Slow query with unnest - though using index

Following this nice advice from @vsr1: How do I create an index to cope with UNNEST'ed queries? I ended up having a query that would find the last edited or created document of a specific type:

SELECT
       IFMISSINGORNULL(du.modified, d.revisioninfo.created) AS modified,
       IFMISSINGORNULL(du.modifiedby, d.revisioninfo.createdby) AS modifiedby,
       d.revisioninfo.modifiedcount
FROM data AS d
LEFT UNNEST TO_ARRAY(d.revisioninfo.updates) AS du
WHERE d.type='FishingTrip'
ORDER BY modified DESC limit 1;

It uses this index:

CREATE INDEX `def_type_modified` ON `data`(`type`,(`revisioninfo`.`modifiedcount`),(`revisioninfo`.`created`),(`revisioninfo`.`createdby`),(`revisioninfo`.`updates`))
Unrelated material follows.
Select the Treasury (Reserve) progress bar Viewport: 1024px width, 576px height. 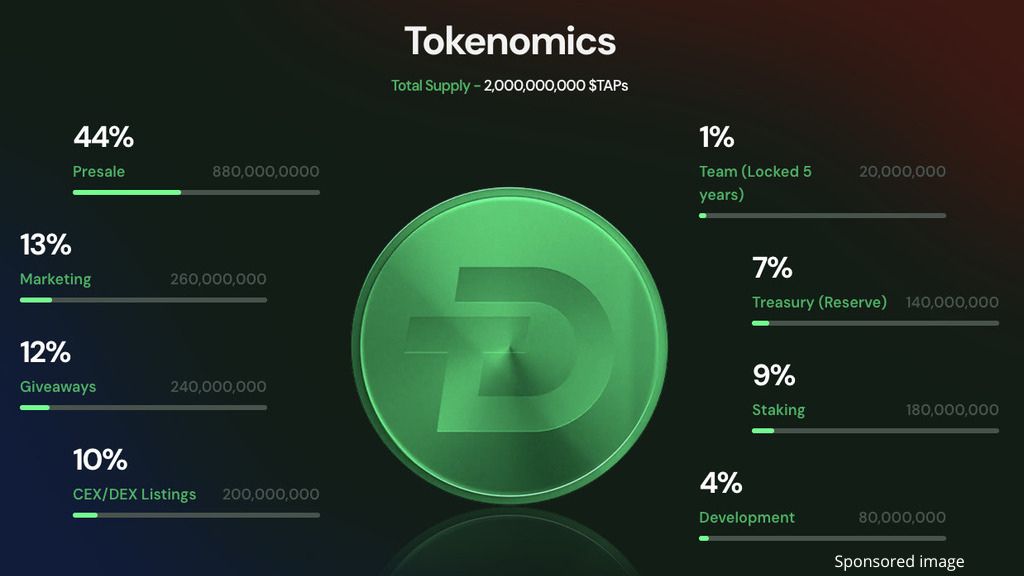coord(875,323)

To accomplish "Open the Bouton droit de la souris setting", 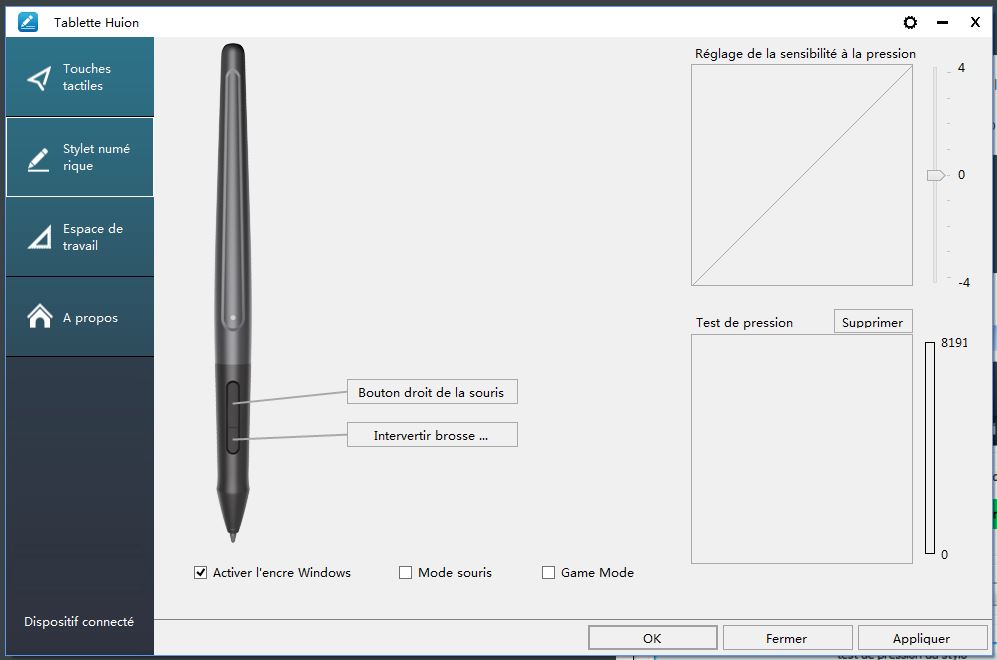I will (432, 392).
as one can see from the Explain:

{
  "plan": {
    "#operator": "Sequence",
    "~children": [
      {
        "#operator": "Sequence",
        "~children": [
          {
            "#operator": "IndexScan2",
            "covers": [
              "cover ((`d`.`type`))",
              "cover (((`d`.`revisioninfo`).`modifiedcount`))",
              "cover (((`d`.`revisioninfo`).`created`))",
              "cover (((`d`.`revisioninfo`).`createdby`))",
              "cover (((`d`.`revisioninfo`).`updates`))",
              "cover ((meta(`d`).`id`))"
            ],
            "index": "def_type_modified",
            "index_id": "587679f61576574c",
            "index_projection": {
              "entry_keys": [
                0,
                1,
                2,
                3,
                4
              ]
            },
            "keyspace": "data",
            "namespace": "default",
            "spans": [
              {
                "exact": true,
                "range": [
                  {
                    "high": "\"FishingTrip\"",
                    "inclusion": 3,
                    "low": "\"FishingTrip\""
                  }
                ]
              }
            ],
            "using": "gsi"
          },
          {
            "#operator": "Parallel",
            "~child": {
              "#operator": "Sequence",
              "~children": [
                {
                  "#operator": "Unnest",
                  "as": "du",
                  "expr": "to_array(cover (((`d`.`revisioninfo`).`updates`)))",
                  "outer": true
                }
              ]
            }
          },
          {
            "#operator": "Parallel",
            "~child": {
              "#operator": "Sequence",
              "~children": [
                {
                  "#operator": "Filter",
                  "condition": "(cover ((`d`.`type`)) = \"FishingTrip\")"
                },
                {
                  "#operator": "InitialProject",
                  "result_terms": [
                    {
                      "as": "modified",
                      "expr": "ifmissingornull((`du`.`modified`), cover (((`d`.`revisioninfo`).`created`)))"
                    },
                    {
                      "as": "modifiedby",
                      "expr": "ifmissingornull((`du`.`modifiedby`), cover (((`d`.`revisioninfo`).`createdby`)))"
                    },
                    {
                      "expr": "cover (((`d`.`revisioninfo`).`modifiedcount`))"
                    }
                  ]
                }
              ]
            }
          }
        ]
      },
      {
        "#operator": "Order",
        "limit": "1",
        "sort_terms": [
          {
            "desc": true,
            "expr": "`modified`"
          }
        ]
      },
      {
        "#operator": "Limit",
        "expr": "1"
      },
      {
        "#operator": "FinalProject"
      }
    ]
  },
  "text": "SELECT\n       IFMISSINGORNULL(du.modified, d.revisioninfo.created) AS modified,\n       IFMISSINGORNULL(du.modifiedby, d.revisioninfo.createdby) AS modifiedby,\n       d.revisioninfo.modifiedcount\nFROM data AS d\nLEFT UNNEST TO_ARRAY(d.revisioninfo.updates) AS du\nWHERE d.type='FishingTrip'\nORDER BY modified DESC limit 1;"
}

However, now I have started playing with “live” data - and the above query takes around 1 second when I have 25-30,000 documents.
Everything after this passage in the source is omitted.